• WRITTEN TASK
Copy the records below, changing every "Toggle" to "Switch" and leaving everything else unchanged.

• PROVIDED MATERIAL

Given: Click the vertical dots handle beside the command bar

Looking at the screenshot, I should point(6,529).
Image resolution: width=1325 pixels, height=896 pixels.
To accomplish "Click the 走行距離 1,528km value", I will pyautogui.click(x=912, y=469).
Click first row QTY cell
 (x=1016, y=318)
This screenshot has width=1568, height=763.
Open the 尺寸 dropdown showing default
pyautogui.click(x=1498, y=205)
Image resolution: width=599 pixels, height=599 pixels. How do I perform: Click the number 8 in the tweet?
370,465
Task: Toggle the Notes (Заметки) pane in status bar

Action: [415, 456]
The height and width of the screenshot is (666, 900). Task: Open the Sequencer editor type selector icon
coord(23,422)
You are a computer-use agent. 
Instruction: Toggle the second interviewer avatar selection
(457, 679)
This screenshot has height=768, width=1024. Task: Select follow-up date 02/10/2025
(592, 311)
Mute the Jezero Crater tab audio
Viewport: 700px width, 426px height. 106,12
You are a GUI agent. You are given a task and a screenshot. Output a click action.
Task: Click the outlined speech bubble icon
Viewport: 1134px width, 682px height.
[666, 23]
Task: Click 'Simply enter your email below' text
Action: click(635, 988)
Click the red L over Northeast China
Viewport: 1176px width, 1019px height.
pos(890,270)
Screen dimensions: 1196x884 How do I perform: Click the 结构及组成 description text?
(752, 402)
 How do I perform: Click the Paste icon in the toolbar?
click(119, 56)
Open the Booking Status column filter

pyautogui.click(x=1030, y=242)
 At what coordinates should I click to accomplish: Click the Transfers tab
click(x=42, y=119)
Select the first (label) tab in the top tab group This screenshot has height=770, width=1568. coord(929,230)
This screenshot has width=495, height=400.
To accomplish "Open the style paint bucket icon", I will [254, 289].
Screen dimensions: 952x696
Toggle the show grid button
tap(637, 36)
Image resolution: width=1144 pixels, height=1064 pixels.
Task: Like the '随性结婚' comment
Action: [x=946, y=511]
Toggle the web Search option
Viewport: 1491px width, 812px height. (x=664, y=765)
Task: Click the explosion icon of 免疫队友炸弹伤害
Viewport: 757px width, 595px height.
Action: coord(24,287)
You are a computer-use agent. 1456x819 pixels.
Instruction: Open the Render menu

• TASK SOLUTION
Given: Click the vertical dots handle beside the command bar

Looking at the screenshot, I should point(6,529).
Image resolution: width=1325 pixels, height=896 pixels.
To accomplish "Click the 走行距離 1,528km value", I will pyautogui.click(x=912, y=469).
Click first row QTY cell
 (x=1016, y=318)
This screenshot has width=1568, height=763.
Open the 尺寸 dropdown showing default
pyautogui.click(x=1498, y=205)
Image resolution: width=599 pixels, height=599 pixels. How do I perform: Click the number 8 in the tweet?
370,465
Task: Switch the Notes (Заметки) pane in status bar

Action: [415, 456]
The height and width of the screenshot is (666, 900). Task: Open the Sequencer editor type selector icon
coord(23,422)
You are a computer-use agent. 
Instruction: Switch the second interviewer avatar selection
(457, 679)
This screenshot has height=768, width=1024. Task: Select follow-up date 02/10/2025
(592, 311)
Mute the Jezero Crater tab audio
Viewport: 700px width, 426px height. 106,12
You are a GUI agent. You are given a task and a screenshot. Output a click action.
Task: Click the outlined speech bubble icon
Viewport: 1134px width, 682px height.
[666, 23]
Task: Click 'Simply enter your email below' text
Action: click(635, 988)
Click the red L over Northeast China
Viewport: 1176px width, 1019px height.
pos(890,270)
Screen dimensions: 1196x884 How do I perform: Click the 结构及组成 description text?
(752, 402)
 How do I perform: Click the Paste icon in the toolbar?
click(119, 56)
Open the Booking Status column filter

pyautogui.click(x=1030, y=242)
 At what coordinates should I click to accomplish: Click the Transfers tab
click(x=42, y=119)
Select the first (label) tab in the top tab group This screenshot has height=770, width=1568. coord(929,230)
This screenshot has width=495, height=400.
To accomplish "Open the style paint bucket icon", I will [254, 289].
Screen dimensions: 952x696
Switch the show grid button
tap(637, 36)
Image resolution: width=1144 pixels, height=1064 pixels.
Task: Like the '随性结婚' comment
Action: [x=946, y=511]
Switch the web Search option
Viewport: 1491px width, 812px height. (x=664, y=765)
Task: Click the explosion icon of 免疫队友炸弹伤害
Viewport: 757px width, 595px height.
Action: coord(24,287)
You are a computer-use agent. 1456x819 pixels.
Instruction: Open the Render menu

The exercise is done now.